Profile Image for Meep.
2,167 reviews227 followers
November 7, 2019
Hard one to rate. I really enjoyed reading it though overall it didn't wow me. 3.5*

The intial set-up and relationship dynamic had strong echos of this author's A Frost of Cares (minus the epistolary aspect) which was an instant favourite of mine, all good - but unfortunately here it doesn't resonate. Possibly there's too much going on in the book.

Not sure I ever fully connected to the main character; Leon has a backstory but aspects of it felt skimmed over so I wasn't always clear on who certain people in his life were and never feel I had a complete image of him. I liked him, he carries the story, but the focus was torn. I'd feel at grips with him then another aspect would be revealed that'd throw me.
Then there's Naill the love interest, someone whose lost a young daughter and is struggling to continue with his life. To me that's a huge thing to come to terms with, especially given aspects of the plot; there needed to be a strong bond to pull through which I didn't feel. Off-page sex isn't the issue, I often skim those scenes. There's some tension to their meeting and it was a promising start but that seemed to leap ahead to a committed vibe. While I liked both men somehow them being together lacked something; that sense of connecting, of needing to be together.

The ghostly happenings didn't bring an immediate sense of chills it was more complicated and ever expanding with legends drawn in. Here again it went from low-grade creepy to full on everything, which was that step too much going on for me. Everyone and everything lined up to take a bow at the end. It's fascinating and well layered in but it also stretched my credibility to snap.

Personally I'd have prefered more low-key affair with a build of atmosphere and relationship. I enjoyed it, it's well written, but I think maybe the comparison to a favourite read is making this more negative a review than it deserves. It's really good, but I wanted it to be great.
Profile Image for ⚣Michaelle⚣.
3,662 reviews235 followers
December 2, 2019
4.5 Stars

Oh wow. This book sucked me in at page one and made me neglect my Bingo reads...it was that good.

The setting was so vividly portrayed and I was legit scared at the beginning because we aren't clued in to the source of the haunting - or its origins - until more than half-way through...and it's the not knowing, IMHO, that really had my imagination in overdrive.
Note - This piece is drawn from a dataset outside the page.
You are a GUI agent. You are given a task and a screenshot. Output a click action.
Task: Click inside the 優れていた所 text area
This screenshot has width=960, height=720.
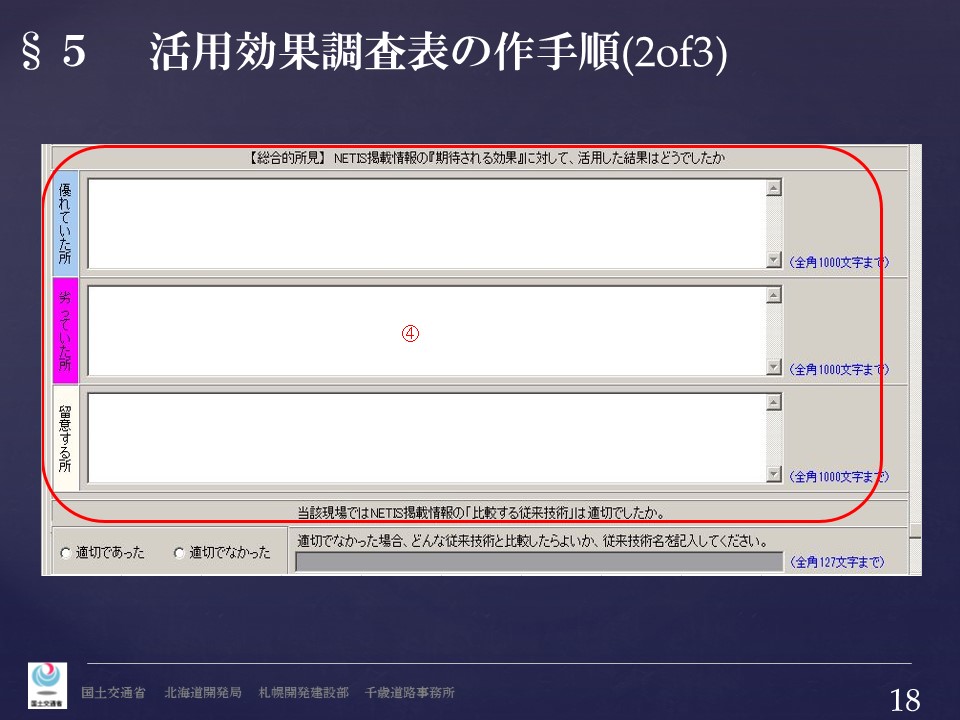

I loved Leon; he felt like such a well-rounded character. He wasn't perfect, as we see later in the story. He was trying, and had a lot of obstacles in his life to overcome - and I thought that background provided a nice parallel to the orphans of 1944.

And the "second chances" theme, while being interwoven into almost every aspect of the book, never got trite or heavy handed...even there at the end (where, had it been done by any other character it WOULD have been eye-roll inducing).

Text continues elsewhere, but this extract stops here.